Post-Litmus, I continued shooting stills and motion pictures of surfing for a range of eclectic clients, preferring to explore less-trodden corners of the world. During this period, I directed and photographed several 16mm surf films, mostly within the biopic and travel-adventure genres, and mounted several exhibitions of still photography.
In 2017, I started an independent book publishing company, working—as usual—out of my garage. In a rare smart move, I enlisted the formidable design skills of Stuart Geddes. Our first book, Broken, won multiple Australian design awards. Our next book, On Bones, was released in 2018 and was a finalist in the Best Designed Independent Book category at the Australian Book Design Awards.
I’ve worked on a number of projects for social causes and on a variety of film productions, both as a camera operator and water photography specialist. Clients worthy of name-dropping include Jane Campion (Top of the Lake 2), Sir Kenneth Branagh (Artemis Fowl), and Simon Baker (Breath). I recently completed filming on a big-budget action blockbuster (MEG 2) as an underwater camera operator. Its co-star was an actor some call the “Chinese Tom Cruise.” He hosted a dinner one evening after shooting wrapped and had the entire restaurant in hysterics by demonstrating a party trick: pouring two large cans of beer into a bowl, skolling it in one go, then inverting the bowl and placing it upside down on his head. This cultural exchange was most endearing.
I have collaborated four times with Richard Tognetti, the artistic director of the Australian Chamber Orchestra. Over a six-year period, we created four unique classical music concerts featuring video projections behind a live orchestra.
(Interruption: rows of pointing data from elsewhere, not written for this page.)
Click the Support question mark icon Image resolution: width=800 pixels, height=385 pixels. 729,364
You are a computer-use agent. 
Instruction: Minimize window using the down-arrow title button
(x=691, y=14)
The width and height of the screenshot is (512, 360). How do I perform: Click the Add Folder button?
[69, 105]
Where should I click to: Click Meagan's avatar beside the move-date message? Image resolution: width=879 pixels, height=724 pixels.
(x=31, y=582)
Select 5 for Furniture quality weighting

Performance venues included the Sydney Opera House, the Palais Theatre (opening the Melbourne Festival), the Walt Disney Concert Hall (Los Angeles), and the Barbican (London).
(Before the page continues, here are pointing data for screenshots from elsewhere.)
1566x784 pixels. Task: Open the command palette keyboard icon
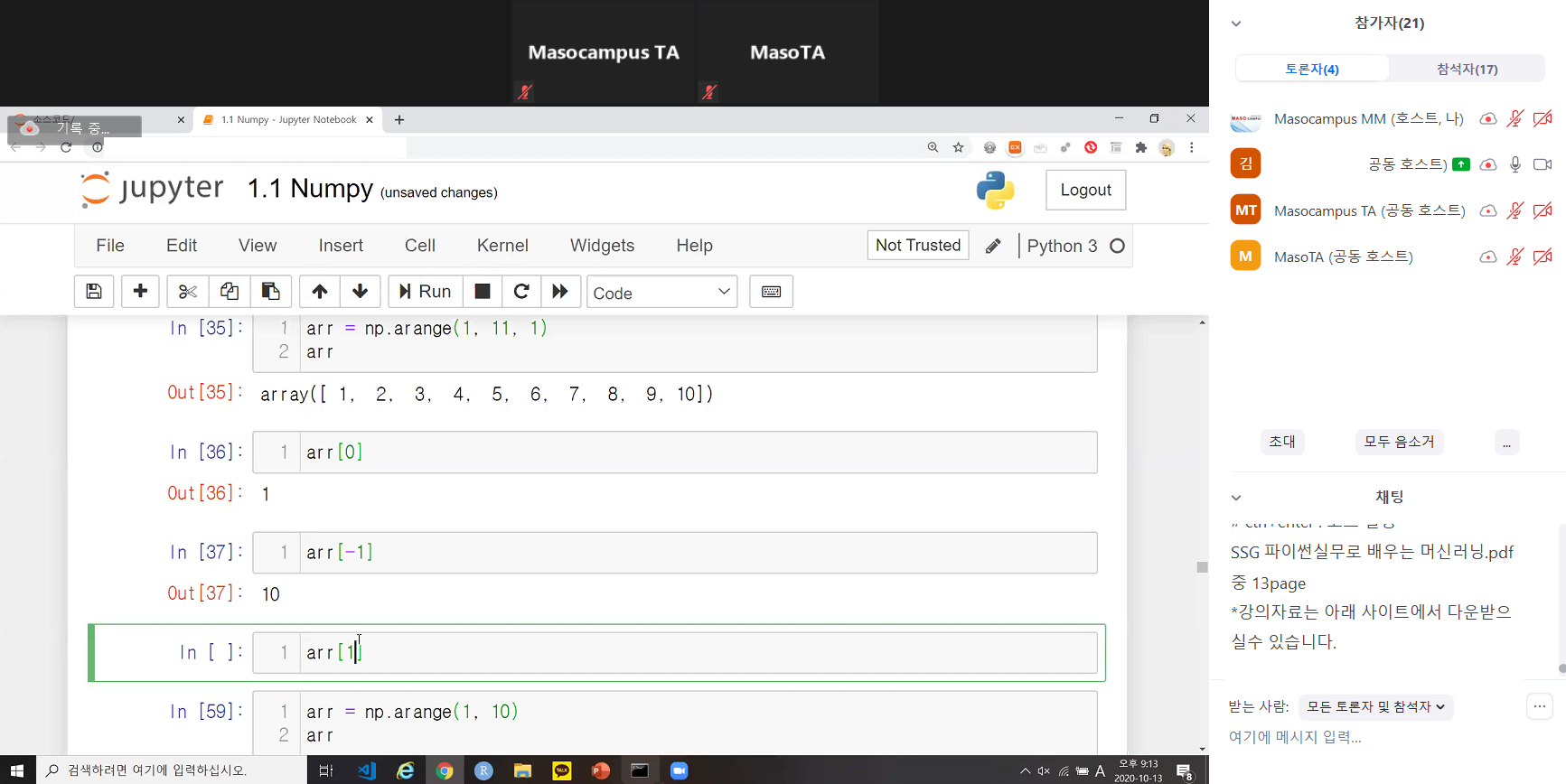click(771, 291)
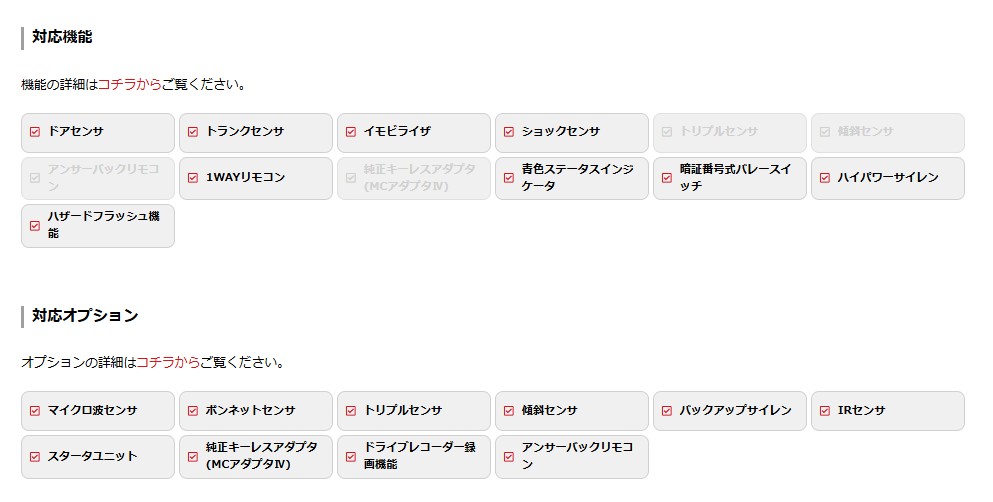Uncheck the イモビライザ option
The width and height of the screenshot is (993, 502).
(x=351, y=132)
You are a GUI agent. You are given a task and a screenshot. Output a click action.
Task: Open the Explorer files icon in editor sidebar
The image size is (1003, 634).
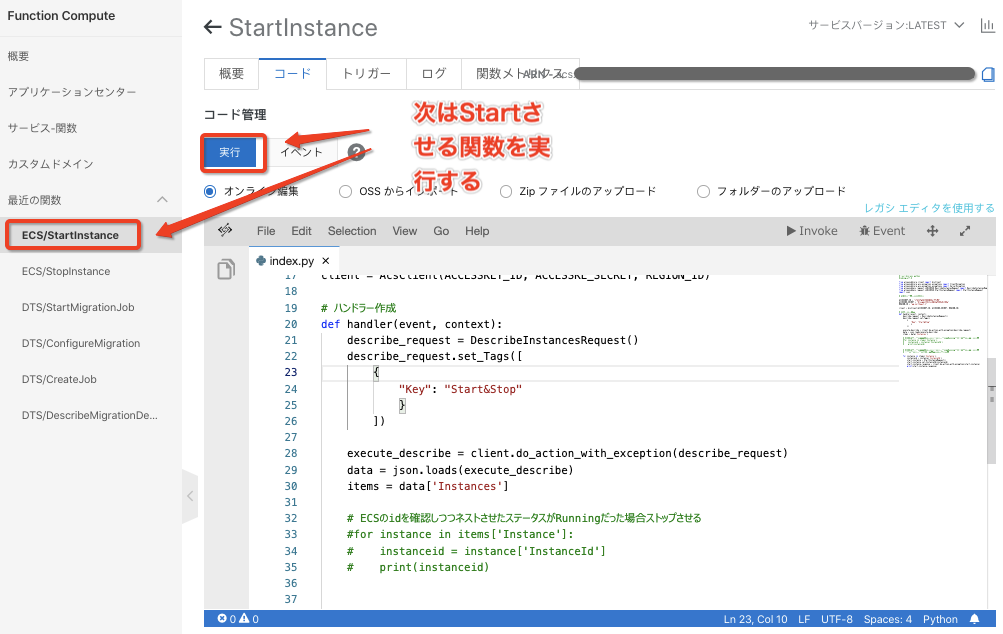(226, 269)
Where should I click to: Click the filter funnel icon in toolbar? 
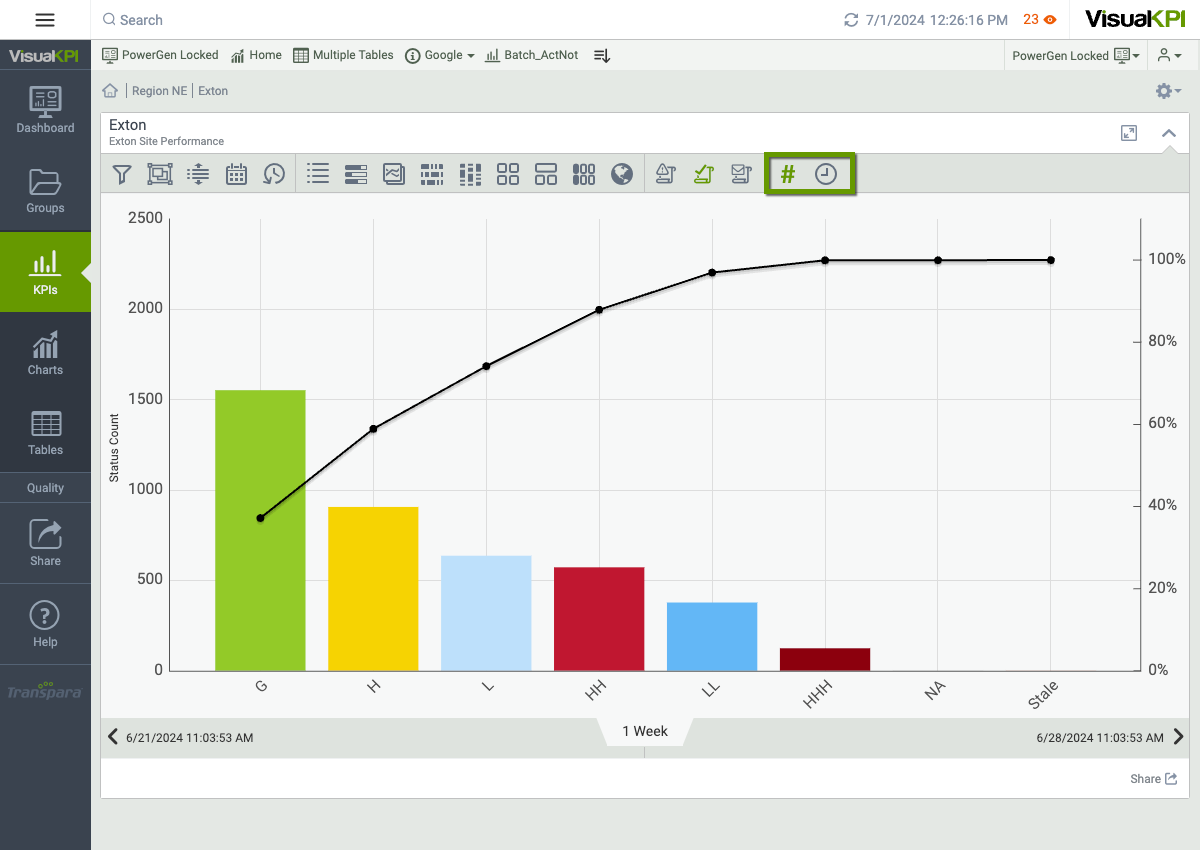(x=122, y=174)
In 2019, I spent a year working as a video producer for an Aboriginal-owned media organisation in a remote community in Australia’s Northern Territory. The Warlpiri mob were wonderful to live and work with. A film I produced with an all-Warlpiri cast and crew, entirely in the Warlpiri language, won Best Language and Culture Production at the 2019 First Nations Media Awards.
I am a CASA-certified RPAS drone pilot and an ADAS-certified occupational scuba diver, but I own neither a drone nor scuba tanks.
In October 2019, five months before COVID-19 hit, I moved to Spain with my (then) partner and our two young children. The four of us carried two suitcases between us, intending to stay for six months. At the time of writing, none of us have made it home.